The effect of oral contraceptives pills (OCPs) on breast cancer is an area of controversy, but probably not associated with a significant risk of breast cancer. While one large analysis in 1996 from the Collaborative Group on Hormonal Factors in Breast Cancer demonstrated a slight elevation of developing breast cancer after the use of OCPs, the Women’s Contraceptive and Reproductive Experiences study published in 2002 in the New England Journal of Medicine did not show any increase in risk in breast cancer in those women who have used oral contraceptives.
Young women with BRCA1 or BRCA 2 mutations, or who have a strong family history of breast cancer who have used oral contraceptives may have an increased risk of breast cancer. This may or may not actually be caused by the oral contraceptive given these patients high lifetime risk of breast cancer.

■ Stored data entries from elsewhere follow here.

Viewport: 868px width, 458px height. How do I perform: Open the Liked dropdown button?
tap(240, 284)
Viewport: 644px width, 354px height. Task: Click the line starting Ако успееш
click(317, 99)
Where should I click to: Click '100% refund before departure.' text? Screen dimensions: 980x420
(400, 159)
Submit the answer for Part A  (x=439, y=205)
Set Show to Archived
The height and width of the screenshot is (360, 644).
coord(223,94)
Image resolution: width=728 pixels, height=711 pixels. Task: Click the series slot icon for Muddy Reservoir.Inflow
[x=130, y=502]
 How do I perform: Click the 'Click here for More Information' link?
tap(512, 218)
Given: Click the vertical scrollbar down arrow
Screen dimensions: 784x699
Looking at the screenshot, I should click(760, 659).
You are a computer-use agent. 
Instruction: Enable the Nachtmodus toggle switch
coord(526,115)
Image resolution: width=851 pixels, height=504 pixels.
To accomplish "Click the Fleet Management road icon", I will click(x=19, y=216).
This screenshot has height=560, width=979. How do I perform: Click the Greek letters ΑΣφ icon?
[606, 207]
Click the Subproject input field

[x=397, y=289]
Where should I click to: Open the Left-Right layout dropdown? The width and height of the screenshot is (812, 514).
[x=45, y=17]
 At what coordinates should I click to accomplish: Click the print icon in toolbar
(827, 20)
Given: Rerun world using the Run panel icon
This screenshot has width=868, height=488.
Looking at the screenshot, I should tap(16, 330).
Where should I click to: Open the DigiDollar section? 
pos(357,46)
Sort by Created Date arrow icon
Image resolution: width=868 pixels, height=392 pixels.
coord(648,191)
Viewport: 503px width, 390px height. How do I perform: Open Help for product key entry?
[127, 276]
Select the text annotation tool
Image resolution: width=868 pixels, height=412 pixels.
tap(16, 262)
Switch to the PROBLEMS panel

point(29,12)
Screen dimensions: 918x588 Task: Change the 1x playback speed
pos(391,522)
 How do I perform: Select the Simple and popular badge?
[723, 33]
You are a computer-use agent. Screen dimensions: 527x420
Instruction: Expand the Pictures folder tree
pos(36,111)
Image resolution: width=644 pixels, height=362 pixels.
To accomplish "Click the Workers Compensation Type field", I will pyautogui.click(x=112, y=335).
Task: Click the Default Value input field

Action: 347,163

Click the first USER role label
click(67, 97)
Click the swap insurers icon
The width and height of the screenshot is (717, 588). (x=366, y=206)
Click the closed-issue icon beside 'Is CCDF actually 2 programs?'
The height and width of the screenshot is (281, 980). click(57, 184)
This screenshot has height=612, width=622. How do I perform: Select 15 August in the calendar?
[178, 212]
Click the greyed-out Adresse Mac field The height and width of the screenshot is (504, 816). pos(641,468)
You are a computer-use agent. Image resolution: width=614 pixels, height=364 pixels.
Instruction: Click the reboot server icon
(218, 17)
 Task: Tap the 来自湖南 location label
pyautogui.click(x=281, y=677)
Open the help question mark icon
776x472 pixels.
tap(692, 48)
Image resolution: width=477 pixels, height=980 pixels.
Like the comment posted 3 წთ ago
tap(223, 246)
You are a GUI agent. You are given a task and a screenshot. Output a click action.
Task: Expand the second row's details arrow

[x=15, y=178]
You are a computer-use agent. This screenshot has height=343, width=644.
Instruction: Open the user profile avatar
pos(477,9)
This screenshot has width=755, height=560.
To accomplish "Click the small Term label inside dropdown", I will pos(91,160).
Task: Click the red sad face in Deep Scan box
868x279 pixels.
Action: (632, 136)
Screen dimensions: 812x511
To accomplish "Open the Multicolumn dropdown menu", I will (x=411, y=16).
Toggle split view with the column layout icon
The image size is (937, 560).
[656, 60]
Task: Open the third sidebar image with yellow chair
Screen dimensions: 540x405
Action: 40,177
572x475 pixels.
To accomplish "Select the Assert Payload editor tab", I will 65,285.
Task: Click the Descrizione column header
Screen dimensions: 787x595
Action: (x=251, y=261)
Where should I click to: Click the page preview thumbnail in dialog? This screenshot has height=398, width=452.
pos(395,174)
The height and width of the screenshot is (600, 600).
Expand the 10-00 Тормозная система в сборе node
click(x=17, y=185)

I would recommend talking to your gynecologist to further discuss your particular situation.
Myth: Drinking from a plastic water bottle causes cancer.
There is no evidence that plastic bottled water causes breast cancer. This is purely a theoretical concern, as BPA (the plastic material in bottles) is a synthetic estrogen and breast cancer can be stimulated by estrogen. However, there has never been any study that has conclusively shown a risk.
Myth: There is nothing you can do to reduce the risk of getting breast cancer. If it is going to happen, it will happen.
A woman’s chance of being diagnosed with breast cancer is about 1 in 8 by the time she reaches 85. While there are some known causes of breast cancer (such as known genetics mutations, prior chest radiation for Hodgkin’s disease), the majority of breast cancers are sporadic without a known cause.
There is a lot that average risk women can do to lower their risk of breast cancer, including losing weight if they are obese, getting regular exercise, lowering alcohol consumption and having regular clinical breast examinations and annual mammograms. Smoking cessation is also a good strategy (and also reduces your chance of lung cancer).
There is active research on prevention strategies, and for some women at extremely high risk, there is data on anti-estrogen drugs such as raloxifene or tamoxifen that show a preventive benefit. For very high risk women, the option of prophylactic mastectomy can reduce their risk by 90%.
If you feel you may be at high risk, I would recommend talking with an expert who can evaluate your situation and discuss your options.